In wild type flies (Fig 4B green bars), long-term dark incubation for up to 7 days only slightly reduced the rhabdomeral TRPL-eGFP fluorescence. In contrast, after 16 hours illumination with orange light, rhabdomeral fluorescence was reduced by 78% in 1 day old flies, indicating that most of TRPL-eGFP had translocated to the cell body. Light-triggered TRPL translocation was less efficient in flies that were previously kept in darkness for 3 days or 7 days but still resulted in a reduction of the rhabdomeral TRPL-eGFP fluorescence by more than 55%. Subsequent dark adaptation for 24 hours fully restored the original rhabdomeral TRPL-eGFP fluorescence irrespective of the duration of the initial dark incubation.

In ttd14ttd14 mutant eye clones (Fig 4B, red bars) of 1 day old flies, TRPL-eGFP was properly located in the rhabdomere in the dark, but hardly translocated to the cell body upon illumination with orange light for 16 hours.

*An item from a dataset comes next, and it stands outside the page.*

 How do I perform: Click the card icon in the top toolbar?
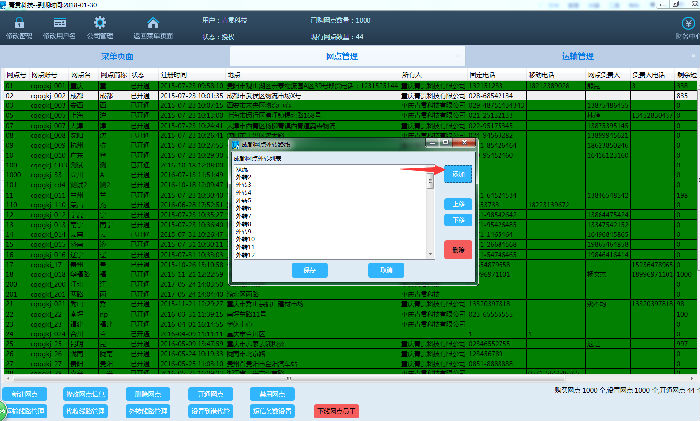(x=60, y=22)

With increasing time of dark incubation, TRPL-eGFP fluorescence progressively disappeared from the rhabdomere resulting in a rhabdomeral TRPL-eGFP fluorescence of only 40% in 7 day old flies. Orange light illumination in these flies did not further reduce the rhabdomeral TRPL-eGFP content. Of primary significance here, subsequent dark adaptation for 24 hours did not affect TRPL-eGFP distribution in 3 day or 7 day old flies, indicating that recycling of TRPL-eGFP to the rhabdomere was severely impaired. This latter phenotype is less prominent in young flies, as the initial rhabdomeral TRPL content before dark adaptation is already elevated. In conclusion, mutation of the ttd14 gene did not affect the initial localization of TRPL-eGFP in the rhabdomere but resulted in reduced transport of TRPL-eGFP from the rhabdomere to the cell body in young flies. Upon prolonged incubation of flies in the dark, net transport of TRPL-eGFP from the cell body to the rhabdomere was reduced as most of TRPL-eGFP was located in the cell body and failed to recycle to the rhabdomere irrespective of the light condition. All aspects of the mutant phenotype described above were rescued by expression of ttd14 wild type constructs (Fig 4B, blue bars and S1A Fig) in R1-6 photoreceptor cells under control of the Rh1 promoter showing that TTD14 function is required in photoreceptor cells.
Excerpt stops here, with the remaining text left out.